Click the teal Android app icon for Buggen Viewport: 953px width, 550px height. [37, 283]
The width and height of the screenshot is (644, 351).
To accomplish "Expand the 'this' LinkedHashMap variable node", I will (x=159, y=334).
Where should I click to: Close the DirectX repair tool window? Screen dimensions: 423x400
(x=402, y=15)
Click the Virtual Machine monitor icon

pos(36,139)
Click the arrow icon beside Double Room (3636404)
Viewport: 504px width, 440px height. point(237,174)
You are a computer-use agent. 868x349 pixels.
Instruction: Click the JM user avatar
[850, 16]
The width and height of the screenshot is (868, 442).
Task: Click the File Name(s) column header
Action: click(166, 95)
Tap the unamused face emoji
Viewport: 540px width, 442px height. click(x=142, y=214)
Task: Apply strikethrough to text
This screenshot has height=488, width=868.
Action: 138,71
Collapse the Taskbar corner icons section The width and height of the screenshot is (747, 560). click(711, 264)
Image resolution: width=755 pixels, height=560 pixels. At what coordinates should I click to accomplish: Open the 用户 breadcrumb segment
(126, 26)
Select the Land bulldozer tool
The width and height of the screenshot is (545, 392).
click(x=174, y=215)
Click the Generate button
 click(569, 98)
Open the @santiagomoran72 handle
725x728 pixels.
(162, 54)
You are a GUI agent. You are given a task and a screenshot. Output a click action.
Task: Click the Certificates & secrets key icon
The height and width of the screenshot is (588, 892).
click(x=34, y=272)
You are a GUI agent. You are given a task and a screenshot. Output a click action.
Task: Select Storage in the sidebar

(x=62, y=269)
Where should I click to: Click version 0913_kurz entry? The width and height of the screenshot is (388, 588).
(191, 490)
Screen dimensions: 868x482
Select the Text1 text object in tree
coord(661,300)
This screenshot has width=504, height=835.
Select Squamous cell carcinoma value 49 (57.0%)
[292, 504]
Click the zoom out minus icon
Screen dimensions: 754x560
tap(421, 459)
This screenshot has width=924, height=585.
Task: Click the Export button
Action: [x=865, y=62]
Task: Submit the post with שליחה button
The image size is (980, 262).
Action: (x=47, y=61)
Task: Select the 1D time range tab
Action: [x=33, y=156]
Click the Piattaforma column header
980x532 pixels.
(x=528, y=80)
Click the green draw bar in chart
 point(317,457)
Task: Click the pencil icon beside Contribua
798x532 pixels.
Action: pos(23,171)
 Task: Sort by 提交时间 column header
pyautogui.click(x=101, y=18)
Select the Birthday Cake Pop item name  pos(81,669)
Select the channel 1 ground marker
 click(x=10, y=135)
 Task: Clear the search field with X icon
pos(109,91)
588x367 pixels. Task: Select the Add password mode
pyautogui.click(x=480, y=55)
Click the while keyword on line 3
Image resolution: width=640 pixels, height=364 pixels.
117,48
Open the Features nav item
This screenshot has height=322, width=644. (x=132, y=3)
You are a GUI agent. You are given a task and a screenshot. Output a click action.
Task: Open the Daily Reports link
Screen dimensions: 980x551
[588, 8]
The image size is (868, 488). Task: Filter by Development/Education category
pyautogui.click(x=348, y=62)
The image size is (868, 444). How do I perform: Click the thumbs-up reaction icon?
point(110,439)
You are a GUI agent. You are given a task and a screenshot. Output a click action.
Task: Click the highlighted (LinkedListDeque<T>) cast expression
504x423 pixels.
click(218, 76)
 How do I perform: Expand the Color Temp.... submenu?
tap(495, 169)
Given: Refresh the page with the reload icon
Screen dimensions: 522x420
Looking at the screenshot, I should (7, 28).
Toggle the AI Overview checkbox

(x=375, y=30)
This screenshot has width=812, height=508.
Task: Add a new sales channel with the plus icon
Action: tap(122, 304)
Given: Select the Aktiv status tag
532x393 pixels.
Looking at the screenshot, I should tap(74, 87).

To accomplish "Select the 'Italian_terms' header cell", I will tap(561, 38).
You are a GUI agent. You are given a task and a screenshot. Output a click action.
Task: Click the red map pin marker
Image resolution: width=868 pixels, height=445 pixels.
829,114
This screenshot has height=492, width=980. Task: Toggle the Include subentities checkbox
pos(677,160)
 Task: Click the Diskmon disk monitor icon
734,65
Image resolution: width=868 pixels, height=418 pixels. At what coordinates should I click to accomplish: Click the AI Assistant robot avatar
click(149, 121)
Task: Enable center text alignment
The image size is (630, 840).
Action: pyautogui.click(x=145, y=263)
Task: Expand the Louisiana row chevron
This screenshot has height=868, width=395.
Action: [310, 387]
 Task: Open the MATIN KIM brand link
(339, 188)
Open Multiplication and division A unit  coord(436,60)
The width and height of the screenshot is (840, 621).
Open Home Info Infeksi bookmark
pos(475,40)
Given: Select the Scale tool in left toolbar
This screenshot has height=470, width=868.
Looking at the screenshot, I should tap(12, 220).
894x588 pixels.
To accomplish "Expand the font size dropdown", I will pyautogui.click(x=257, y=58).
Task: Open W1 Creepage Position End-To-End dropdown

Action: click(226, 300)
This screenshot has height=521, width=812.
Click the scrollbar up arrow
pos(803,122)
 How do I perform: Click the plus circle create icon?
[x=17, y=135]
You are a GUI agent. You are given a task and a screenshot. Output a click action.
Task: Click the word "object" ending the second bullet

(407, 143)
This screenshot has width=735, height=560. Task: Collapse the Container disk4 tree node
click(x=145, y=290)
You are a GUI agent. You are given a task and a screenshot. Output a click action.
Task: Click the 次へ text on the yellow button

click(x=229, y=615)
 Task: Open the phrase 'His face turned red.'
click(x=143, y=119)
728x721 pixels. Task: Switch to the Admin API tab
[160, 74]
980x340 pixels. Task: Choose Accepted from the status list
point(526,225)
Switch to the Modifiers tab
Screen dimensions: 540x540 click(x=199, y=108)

> [Task goal]:
From the listing above, collect each line in which the string "will" appears.

> [Exercise solution]:
To accomplish "Expand the 'this' LinkedHashMap variable node", I will (x=159, y=334).
To accomplish "Select the 'Italian_terms' header cell", I will tap(561, 38).
To accomplish "Expand the font size dropdown", I will pyautogui.click(x=257, y=58).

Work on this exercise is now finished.